Figure 36: Summary of average blocks lost to resources utilized for FP and HSn aligner schemes.

Finally, a condensed comparison of the performance and cost of FP and the HSn variations is given above. HS11 appears to offer the most balanced tradeoff between performance and resource utilization. At the extremes HS1 offers the least resource utilization whereas FP offers the best performance. The remaining variants offer some tradeoff between the two.

## 6.0 Conclusion

In anticipation of the upcoming HL-LHC upgrade, hardware and firmware are being upgraded to support the increase in luminosity. While the collision points are being upgraded to support the increase in data resulting from the upgrade, luminosity is correlated to radiation experienced and an increase in single event effects is expected. While the RD53 pixel readout chip will be the device experiencing these single event effects, it is anticipated to forward corrupted data in the form of bit flips, adds, and drops within its data block to DAQs such as the YARR. This thesis investigated the current recovery response scheme built into the YARR DAQ and proposes a replacement system to improve performance by reducing the number of blocks lost while unsynchronized.
☆ ☆ ☆ ☆ ☆ ☆ ☆
Task set:
a - Answer these from the excerpt on FP and HSn aligner schemes:
(i) Which variant offers the most balanced tradeoff between performance and resource utilization?
(ii) Which scheme offers the least resource utilization?
(iii) Which readout chip is named as the device that will experience single event effects?
b - From the excerpt on FP and HSn aligner schemes, extract the text between "## 6.0 Conclusion" and "lost while unsynchronized.", inclusive.

Data section:
☆ ☆ ☆ ☆ ☆ ☆ ☆
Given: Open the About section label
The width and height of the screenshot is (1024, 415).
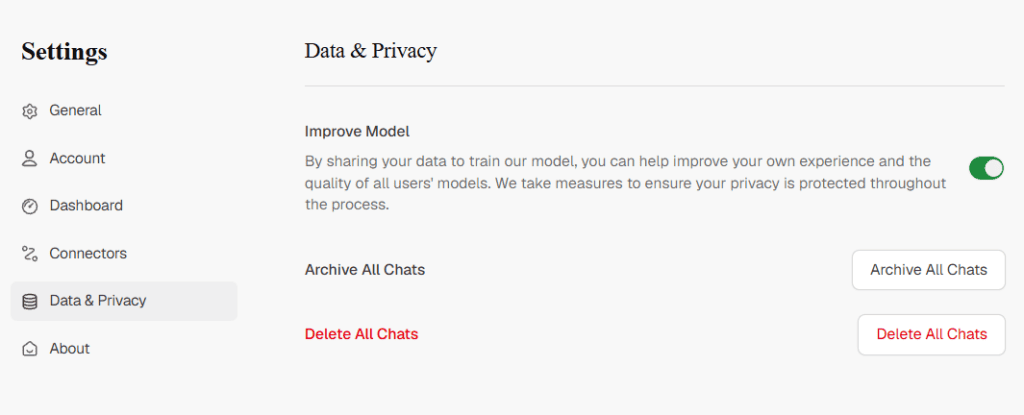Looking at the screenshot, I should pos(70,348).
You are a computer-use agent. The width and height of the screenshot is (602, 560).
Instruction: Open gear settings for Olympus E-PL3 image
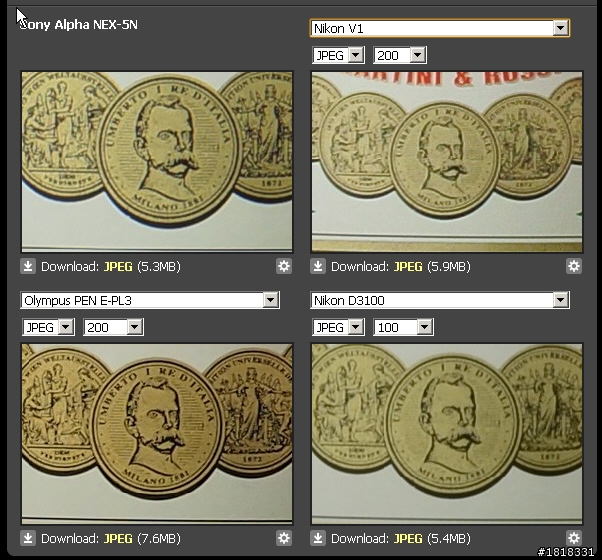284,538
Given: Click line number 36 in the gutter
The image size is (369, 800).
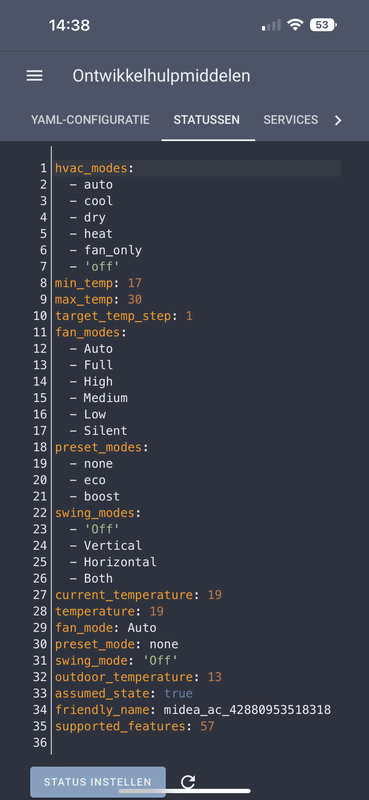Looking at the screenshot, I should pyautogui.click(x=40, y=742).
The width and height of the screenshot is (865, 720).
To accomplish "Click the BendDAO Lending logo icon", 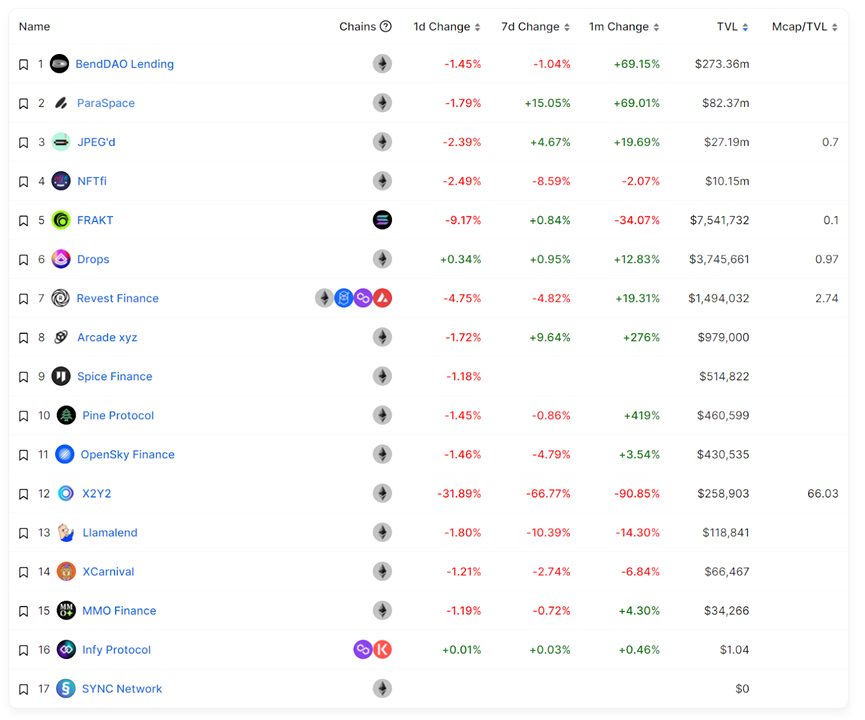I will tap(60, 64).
☆ ☆ ☆ ☆ ☆ ☆ ☆
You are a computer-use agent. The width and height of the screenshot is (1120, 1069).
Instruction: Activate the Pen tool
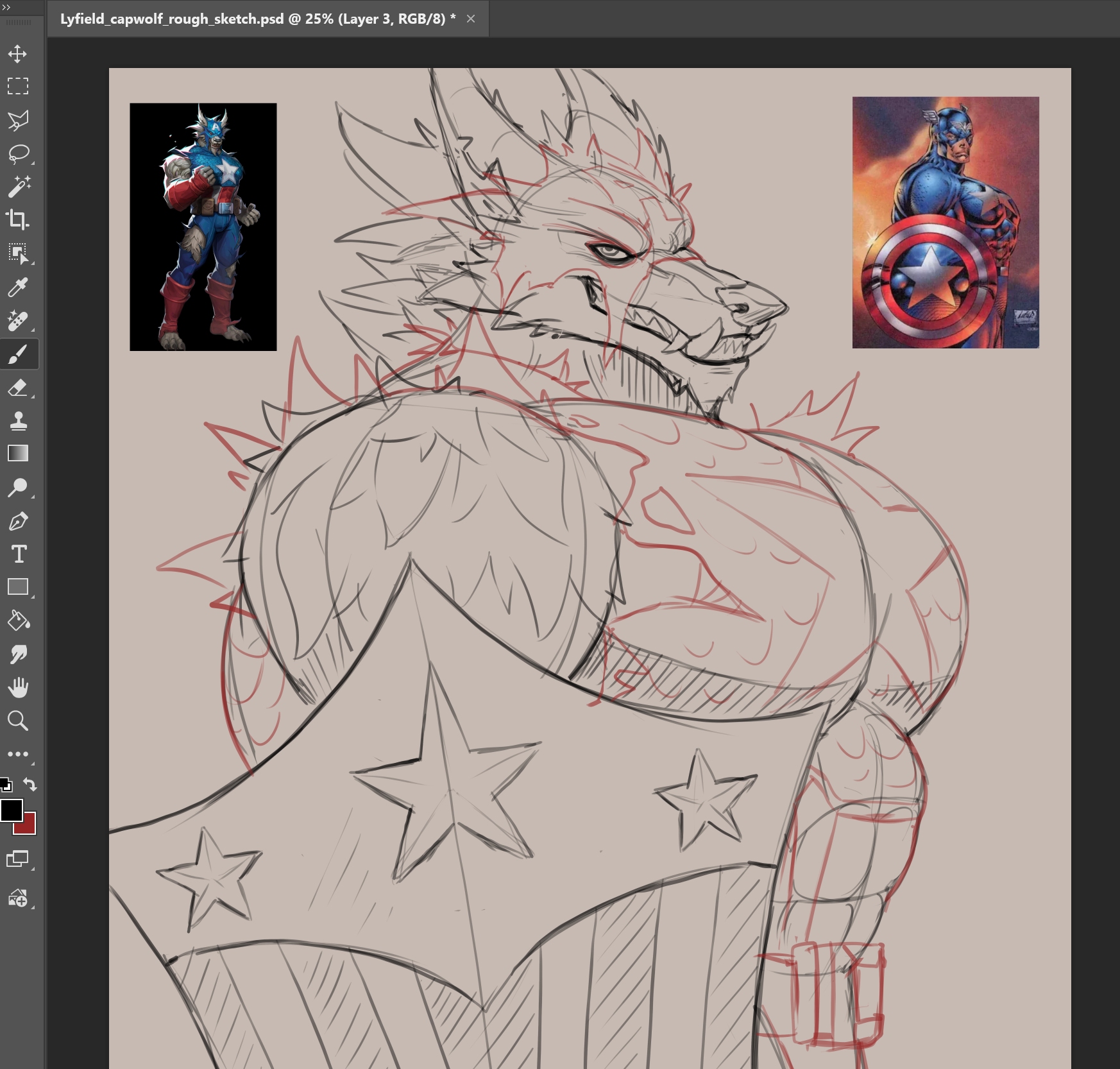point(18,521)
☆ ☆ ☆ ☆ ☆ ☆ ☆
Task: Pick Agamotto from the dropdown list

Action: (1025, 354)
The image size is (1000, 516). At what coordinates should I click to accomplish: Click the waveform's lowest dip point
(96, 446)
☆ ☆ ☆ ☆ ☆ ☆ ☆
Worked answers:
a -
(i) HS11
(ii) HS1
(iii) The RD53 pixel readout chip

b -
## 6.0 Conclusion

In anticipation of the upcoming HL-LHC upgrade, hardware and firmware are being upgraded to support the increase in luminosity. While the collision points are being upgraded to support the increase in data resulting from the upgrade, luminosity is correlated to radiation experienced and an increase in single event effects is expected. While the RD53 pixel readout chip will be the device experiencing these single event effects, it is anticipated to forward corrupted data in the form of bit flips, adds, and drops within its data block to DAQs such as the YARR. This thesis investigated the current recovery response scheme built into the YARR DAQ and proposes a replacement system to improve performance by reducing the number of blocks lost while unsynchronized.